Kyren Wilson produced an outstanding screen to take command of his World Snooker Champion semi-final versus Shaun Murphy and lead 6-2 after the opening session.
Wilson, the runner-up to Ronnie O’Sullivan in 2015’s competition at the Crucible, made three century breaks and at one stage provided 248 unanswered points to open a four-frame lead.
Murphy, whose defence was abnormally slack, could have ended the evening with a 5-3 deficit after a rare Wilson mistake let him in however he missed a crucial red into the centre pocket and the 2005 champ will have to enhance in Friday’s second session if he is to get back into the match.
After Murphy won the opening frame Wilson entered his groove, with a fine 110 in the 3rd frame. Murphy was stuck to his seat as back-to-back centuries in frames five and six, breaks of 121 and 127, put Wilson 5-1 up and looking difficult to stop.
However Murphy stopped the rot with a gritty half-century break and need to have stolen the final frame of the evening after Wilson, en route to another century, fouled– but a clearance attempt ended when he missed out on the penultimate red into the middle pocket.
The quality of snooker on show was a big contrast to the first semi-final, which was controlled by complaints over the table, with “soft cushions” and a possibly malfunctioning cue ball blamed for some scrappy early play at the Crucible.
From the off the three-time previous champ Mark Selby and Stuart Bingham, the 2015 winner, observed the ball was not acting as they expected as they found themselves out of position on a number of shots with the white routinely coming up short.
Tables were re-clothed before the semi-finals however Bingham could be seen mouthing “this is unusual” throughout the very first session, which ended 4-4 At the interval the match referee spoke to both gamers and the table was brushed heavily and the hint ball altered as Bingham felt that was the problem, although when asked Selby supposedly did not think that was the problem.
Selby had actually coped better with the unusual conditions.

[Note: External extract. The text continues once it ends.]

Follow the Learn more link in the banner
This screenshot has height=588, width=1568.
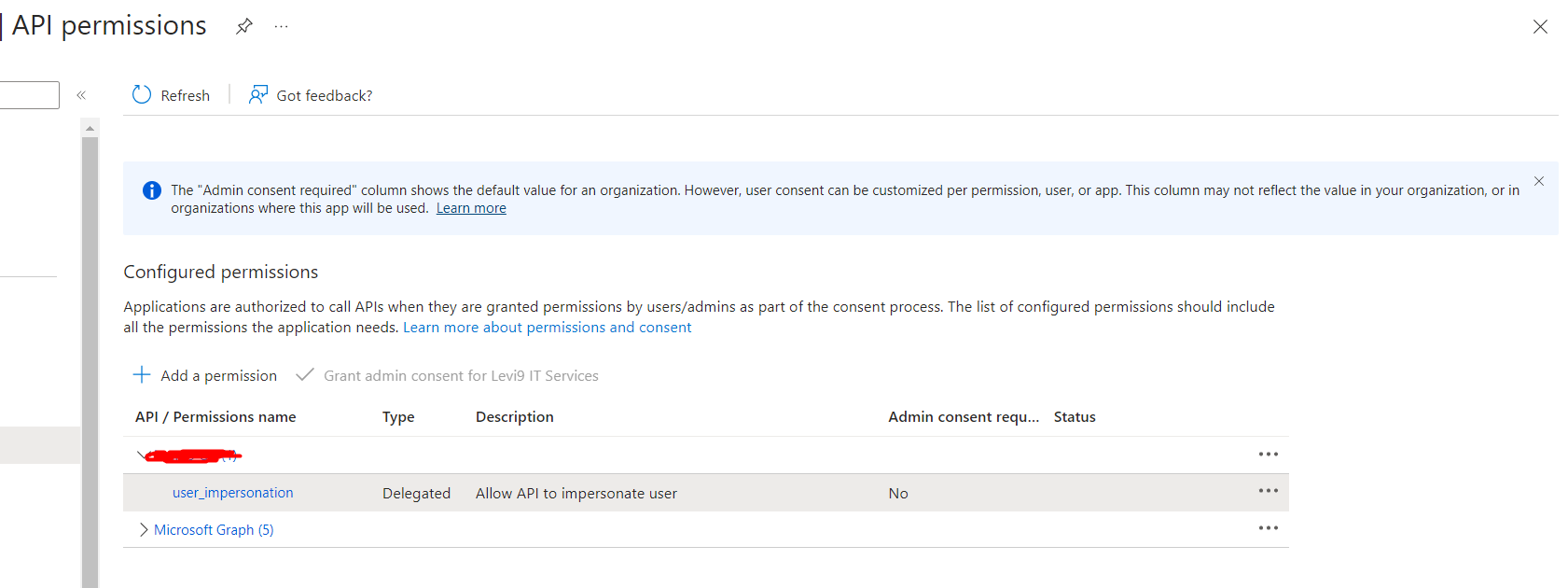point(470,207)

Having actually lost the very first frame to a 60 break by his challenger, he took a 3-1 lead into the first period. Bingham was on a break of 46 before missing a blue but then Selby, with a chance to clean up, stopped working on a yellow at 56-31– although it was not to prove harmful as he later on cut in a dazzling long yellow and cleared the table.
Selby took the next 2 frames however high breaks of 33 and 46 provided an indication of the troublesome table conditions. Whether the change of hint ball made a difference or whether it was psychological, Bingham looked a various gamer when they returned. A 92-break– the greatest of the afternoon– right away made it 3-2 before in the next frame Selby’s foul potting a red as he sank the blue used Bingham, who had actually opened with 36, the chance to go back to the table and a break of 38 levelled the score.
Bingham breezed through the seventh with a run of 82 but after missing out on a brown on a break of 42, Selby responded to take the last frame and maintain his record of not lagging at the end of a session in the current championship.